Finn turned on his bench and glared. “
Some
of us,” he said pointedly, “are interested in what Doctor St Cloud has to say, and would thank you to shut up.”

There was a good deal of angry murmuring at this—the students were excited and ready for their holiday, and Finn was not well-liked. Someone bounced an apple core off his hat—one of Godwin’s cronies, probably—and the lecture might have come to a noisy end had not St Cloud burst out laughing.

“I’m flattered, Finn.

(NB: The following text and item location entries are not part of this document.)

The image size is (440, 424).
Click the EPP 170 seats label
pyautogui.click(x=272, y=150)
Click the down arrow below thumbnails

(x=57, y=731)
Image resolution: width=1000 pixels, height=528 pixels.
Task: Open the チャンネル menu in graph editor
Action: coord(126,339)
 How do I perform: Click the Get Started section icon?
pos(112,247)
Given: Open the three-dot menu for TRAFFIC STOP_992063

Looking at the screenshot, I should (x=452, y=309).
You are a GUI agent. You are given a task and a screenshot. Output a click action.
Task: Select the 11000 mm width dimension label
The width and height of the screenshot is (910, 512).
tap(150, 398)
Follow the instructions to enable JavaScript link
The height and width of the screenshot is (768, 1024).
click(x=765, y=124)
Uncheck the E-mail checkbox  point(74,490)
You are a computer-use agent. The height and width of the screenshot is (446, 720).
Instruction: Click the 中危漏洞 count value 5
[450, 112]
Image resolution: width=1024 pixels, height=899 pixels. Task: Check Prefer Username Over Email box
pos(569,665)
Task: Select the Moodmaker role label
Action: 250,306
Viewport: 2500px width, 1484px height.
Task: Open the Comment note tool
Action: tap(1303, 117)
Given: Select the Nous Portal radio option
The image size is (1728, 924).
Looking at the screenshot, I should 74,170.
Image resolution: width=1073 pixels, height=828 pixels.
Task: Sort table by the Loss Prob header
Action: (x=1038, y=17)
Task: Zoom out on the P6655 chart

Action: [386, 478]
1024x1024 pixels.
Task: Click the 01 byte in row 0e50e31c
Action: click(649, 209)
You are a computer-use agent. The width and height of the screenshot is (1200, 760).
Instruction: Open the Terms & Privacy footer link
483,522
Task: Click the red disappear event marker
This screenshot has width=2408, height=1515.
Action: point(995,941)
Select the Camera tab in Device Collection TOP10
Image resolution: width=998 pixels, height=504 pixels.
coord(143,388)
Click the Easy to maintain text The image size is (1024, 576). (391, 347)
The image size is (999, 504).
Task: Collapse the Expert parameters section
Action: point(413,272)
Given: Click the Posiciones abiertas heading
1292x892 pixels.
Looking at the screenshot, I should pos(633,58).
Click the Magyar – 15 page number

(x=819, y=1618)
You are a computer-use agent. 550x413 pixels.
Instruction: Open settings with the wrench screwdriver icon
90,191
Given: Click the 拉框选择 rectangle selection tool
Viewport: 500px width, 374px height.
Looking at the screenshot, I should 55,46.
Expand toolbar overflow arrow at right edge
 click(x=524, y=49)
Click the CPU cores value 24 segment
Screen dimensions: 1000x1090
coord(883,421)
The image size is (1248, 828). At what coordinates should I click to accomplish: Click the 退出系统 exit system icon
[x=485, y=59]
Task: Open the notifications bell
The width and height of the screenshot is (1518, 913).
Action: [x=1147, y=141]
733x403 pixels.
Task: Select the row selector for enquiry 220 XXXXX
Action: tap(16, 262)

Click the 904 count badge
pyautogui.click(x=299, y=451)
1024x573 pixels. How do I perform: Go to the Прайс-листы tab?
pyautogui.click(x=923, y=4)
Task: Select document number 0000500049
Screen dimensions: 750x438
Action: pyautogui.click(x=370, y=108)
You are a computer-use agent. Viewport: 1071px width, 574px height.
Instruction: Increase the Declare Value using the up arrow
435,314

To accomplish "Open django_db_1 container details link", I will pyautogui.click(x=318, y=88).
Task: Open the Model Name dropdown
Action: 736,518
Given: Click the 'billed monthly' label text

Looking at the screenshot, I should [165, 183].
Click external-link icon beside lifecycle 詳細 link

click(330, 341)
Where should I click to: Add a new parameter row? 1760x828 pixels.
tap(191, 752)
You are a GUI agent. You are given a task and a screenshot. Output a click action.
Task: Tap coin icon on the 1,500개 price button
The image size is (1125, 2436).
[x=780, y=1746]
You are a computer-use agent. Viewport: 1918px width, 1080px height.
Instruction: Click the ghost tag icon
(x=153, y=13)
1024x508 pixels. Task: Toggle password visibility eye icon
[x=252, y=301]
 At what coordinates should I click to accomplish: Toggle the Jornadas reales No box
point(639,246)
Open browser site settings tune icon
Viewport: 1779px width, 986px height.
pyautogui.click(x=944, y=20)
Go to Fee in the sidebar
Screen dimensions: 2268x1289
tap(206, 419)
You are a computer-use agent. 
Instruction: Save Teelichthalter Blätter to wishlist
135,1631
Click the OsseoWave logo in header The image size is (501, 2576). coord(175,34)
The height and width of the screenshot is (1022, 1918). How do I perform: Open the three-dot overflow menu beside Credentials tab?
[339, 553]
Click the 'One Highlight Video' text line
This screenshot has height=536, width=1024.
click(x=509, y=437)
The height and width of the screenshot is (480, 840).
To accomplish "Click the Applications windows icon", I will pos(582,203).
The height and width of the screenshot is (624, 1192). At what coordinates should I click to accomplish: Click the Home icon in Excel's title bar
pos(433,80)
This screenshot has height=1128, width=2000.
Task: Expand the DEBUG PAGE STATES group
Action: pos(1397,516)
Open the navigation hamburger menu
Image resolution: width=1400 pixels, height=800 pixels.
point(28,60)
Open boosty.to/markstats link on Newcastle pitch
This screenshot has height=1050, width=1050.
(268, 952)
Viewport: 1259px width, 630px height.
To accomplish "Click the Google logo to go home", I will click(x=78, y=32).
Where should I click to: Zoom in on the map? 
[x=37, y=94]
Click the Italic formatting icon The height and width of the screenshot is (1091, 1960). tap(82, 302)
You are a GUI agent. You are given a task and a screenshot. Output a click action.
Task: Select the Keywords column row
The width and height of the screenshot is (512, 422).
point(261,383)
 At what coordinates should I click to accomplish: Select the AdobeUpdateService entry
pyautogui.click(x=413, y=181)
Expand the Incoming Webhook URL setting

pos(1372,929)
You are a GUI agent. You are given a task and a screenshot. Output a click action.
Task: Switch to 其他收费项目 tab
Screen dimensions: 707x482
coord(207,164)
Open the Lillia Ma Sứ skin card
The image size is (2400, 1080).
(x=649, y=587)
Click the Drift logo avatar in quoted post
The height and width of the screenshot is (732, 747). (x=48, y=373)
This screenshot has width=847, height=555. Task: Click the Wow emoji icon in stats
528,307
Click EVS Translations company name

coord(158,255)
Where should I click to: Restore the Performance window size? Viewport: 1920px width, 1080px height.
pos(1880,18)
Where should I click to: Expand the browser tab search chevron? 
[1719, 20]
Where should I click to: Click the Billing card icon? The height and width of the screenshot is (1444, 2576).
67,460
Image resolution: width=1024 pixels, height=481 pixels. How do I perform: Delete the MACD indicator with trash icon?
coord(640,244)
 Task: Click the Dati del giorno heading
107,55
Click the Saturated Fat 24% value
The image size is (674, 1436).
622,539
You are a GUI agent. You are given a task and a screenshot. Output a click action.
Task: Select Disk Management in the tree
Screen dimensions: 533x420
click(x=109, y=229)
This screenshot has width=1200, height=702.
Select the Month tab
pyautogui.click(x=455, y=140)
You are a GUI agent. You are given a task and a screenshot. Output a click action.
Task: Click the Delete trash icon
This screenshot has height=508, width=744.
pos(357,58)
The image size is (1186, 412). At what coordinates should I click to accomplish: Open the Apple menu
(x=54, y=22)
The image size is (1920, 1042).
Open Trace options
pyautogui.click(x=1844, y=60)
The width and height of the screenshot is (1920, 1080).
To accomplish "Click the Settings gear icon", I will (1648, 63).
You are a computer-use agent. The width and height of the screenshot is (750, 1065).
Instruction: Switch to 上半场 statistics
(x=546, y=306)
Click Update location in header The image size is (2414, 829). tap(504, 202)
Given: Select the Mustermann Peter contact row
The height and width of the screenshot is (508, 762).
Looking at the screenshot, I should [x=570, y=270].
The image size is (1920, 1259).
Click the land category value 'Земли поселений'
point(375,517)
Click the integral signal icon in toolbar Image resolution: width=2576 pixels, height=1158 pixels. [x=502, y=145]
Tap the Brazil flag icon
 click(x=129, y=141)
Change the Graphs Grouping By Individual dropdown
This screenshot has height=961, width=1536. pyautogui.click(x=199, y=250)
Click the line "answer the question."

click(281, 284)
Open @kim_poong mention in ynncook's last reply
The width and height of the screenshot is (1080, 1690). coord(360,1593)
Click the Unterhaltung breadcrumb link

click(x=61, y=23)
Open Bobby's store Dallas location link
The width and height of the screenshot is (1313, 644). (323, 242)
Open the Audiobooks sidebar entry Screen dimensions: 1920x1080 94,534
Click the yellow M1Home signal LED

And encouraged.” He surveyed the restless students. “The purpose of the Royal Hunt was not simply sport and venison for the royal table. The killing of the deer was a ceremony intended to bring back the sun and ensure an early spring. There’s an old Northern poem about it, very exciting, full of hunts and betrayals. But here’s the interesting bit.” He consulted his notes. “ ‘Without his due of blood,’ the wizard writes, ‘the Sun dozeth in his winter quarters, and the frozen soil holdeth the grain locked in its stony clods.’ ” St Cloud looked at them and smiled. “In these degenerate days, the Sun must eke out his due of blood from broken heads and bloody noses. Try and make sure they aren’t yours. Dismissed.”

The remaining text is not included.